### ТЕКСТ
* * *
Мне остается подвести некоторые общие итоги. Эволюция формального метода, которую я старался изобразить, имеет вид последовательного развития теоретических принципов – как бы вне индивидуальной роли каждого из нас. Действительно, «Опояз» осуществил на деле подлинный тип коллективной работы. Это произошло, по-видимому, по той причине, что мы с самого начала поняли свое дело как историческое, а не как личное дело того или другого из нас. В этом наша главная связь с эпохой. Эволюционирует сама наука – вместе с ней эволюционируем и мы.
Укажу вкратце основные моменты эволюции формального метода за эти 10 лет:
1) От первоначального суммарного противопоставления поэтического языка практическому мы пришли к дифференцированию понятия практического языка по разным его функциям (Л. Якубинский) и к разграничению методов поэтического и эмоционального языка (Р. Якобсон). В связи с этой эволюцией мы заинтересовались изучением именно ораторской речи, как наиболее близкой из области практической, но отличающейся по функциям, и заговорили о необходимости возрождения рядом с поэтикой риторики (статьи о языке Ленина в «Лефе» № 1 [5] 1924 г. – Шкловского, Эйхенбаума, Тынянова, Якубинского, Казанского и Томашевского).
######
### ИСХОДНЫЕ ДАННЫЕ
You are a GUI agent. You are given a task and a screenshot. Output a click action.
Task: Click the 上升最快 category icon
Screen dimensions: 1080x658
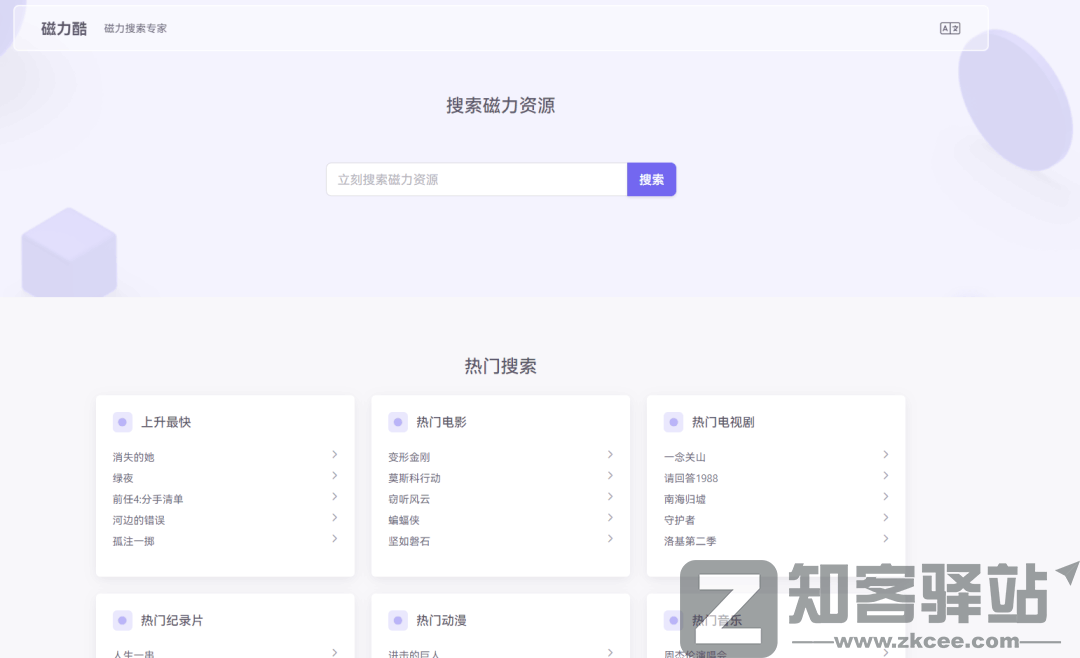[123, 421]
######
*ЗАДАНИЕ*:
Воспроизведите без изменений отрывок текста об эволюции формального метода от слов «Укажу вкратце основные» до слов «Казанского и Томашевского).».

*ОТВЕТ*:
Укажу вкратце основные моменты эволюции формального метода за эти 10 лет:
1) От первоначального суммарного противопоставления поэтического языка практическому мы пришли к дифференцированию понятия практического языка по разным его функциям (Л. Якубинский) и к разграничению методов поэтического и эмоционального языка (Р. Якобсон). В связи с этой эволюцией мы заинтересовались изучением именно ораторской речи, как наиболее близкой из области практической, но отличающейся по функциям, и заговорили о необходимости возрождения рядом с поэтикой риторики (статьи о языке Ленина в «Лефе» № 1 [5] 1924 г. – Шкловского, Эйхенбаума, Тынянова, Якубинского, Казанского и Томашевского).